YOUR GOAL: Your answer should hold exactly the lines from the one with "Where should I" through the final line of the data below, reproduced as written.

(Stored data)

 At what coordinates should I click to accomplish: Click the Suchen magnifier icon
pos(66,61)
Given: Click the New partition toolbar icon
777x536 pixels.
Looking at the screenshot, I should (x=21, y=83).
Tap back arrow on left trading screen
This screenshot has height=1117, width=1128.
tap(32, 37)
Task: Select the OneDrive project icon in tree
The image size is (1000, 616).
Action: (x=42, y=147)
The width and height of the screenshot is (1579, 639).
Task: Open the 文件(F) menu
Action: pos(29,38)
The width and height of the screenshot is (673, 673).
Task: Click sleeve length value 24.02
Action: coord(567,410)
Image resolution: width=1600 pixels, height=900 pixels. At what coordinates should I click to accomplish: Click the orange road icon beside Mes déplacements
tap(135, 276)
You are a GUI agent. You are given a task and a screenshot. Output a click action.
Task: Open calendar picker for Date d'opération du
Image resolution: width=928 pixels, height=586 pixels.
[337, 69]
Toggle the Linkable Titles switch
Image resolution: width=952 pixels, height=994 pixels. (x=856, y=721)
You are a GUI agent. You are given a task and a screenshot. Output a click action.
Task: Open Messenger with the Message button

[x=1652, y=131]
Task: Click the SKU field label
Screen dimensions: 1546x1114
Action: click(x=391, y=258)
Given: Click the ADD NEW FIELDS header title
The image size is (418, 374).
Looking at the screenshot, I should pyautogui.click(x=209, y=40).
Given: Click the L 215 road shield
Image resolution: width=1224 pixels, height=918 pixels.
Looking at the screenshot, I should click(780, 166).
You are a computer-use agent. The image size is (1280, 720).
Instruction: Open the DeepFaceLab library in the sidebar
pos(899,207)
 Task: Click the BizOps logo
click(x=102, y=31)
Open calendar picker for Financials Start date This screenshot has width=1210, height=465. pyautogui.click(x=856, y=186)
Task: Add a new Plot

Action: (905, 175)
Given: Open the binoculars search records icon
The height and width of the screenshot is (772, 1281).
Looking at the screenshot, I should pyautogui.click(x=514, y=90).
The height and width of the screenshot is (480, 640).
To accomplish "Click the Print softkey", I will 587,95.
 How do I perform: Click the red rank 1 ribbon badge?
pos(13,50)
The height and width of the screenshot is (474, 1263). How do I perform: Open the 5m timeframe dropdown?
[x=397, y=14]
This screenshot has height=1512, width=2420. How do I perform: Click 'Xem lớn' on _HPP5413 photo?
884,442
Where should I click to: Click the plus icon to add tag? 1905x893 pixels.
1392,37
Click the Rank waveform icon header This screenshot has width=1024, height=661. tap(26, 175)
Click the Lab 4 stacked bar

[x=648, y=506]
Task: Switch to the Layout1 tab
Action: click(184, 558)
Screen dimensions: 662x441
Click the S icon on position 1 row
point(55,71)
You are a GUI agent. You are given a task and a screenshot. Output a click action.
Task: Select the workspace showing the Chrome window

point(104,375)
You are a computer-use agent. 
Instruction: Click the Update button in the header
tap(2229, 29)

SOLUTION TO THE EXERCISE:
Where should I click to: Click the plus icon to add tag? 1905x893 pixels.
1392,37
Click the Rank waveform icon header This screenshot has width=1024, height=661. tap(26, 175)
Click the Lab 4 stacked bar

[x=648, y=506]
Task: Switch to the Layout1 tab
Action: click(184, 558)
Screen dimensions: 662x441
Click the S icon on position 1 row
point(55,71)
You are a GUI agent. You are given a task and a screenshot. Output a click action.
Task: Select the workspace showing the Chrome window

point(104,375)
You are a computer-use agent. 
Instruction: Click the Update button in the header
tap(2229, 29)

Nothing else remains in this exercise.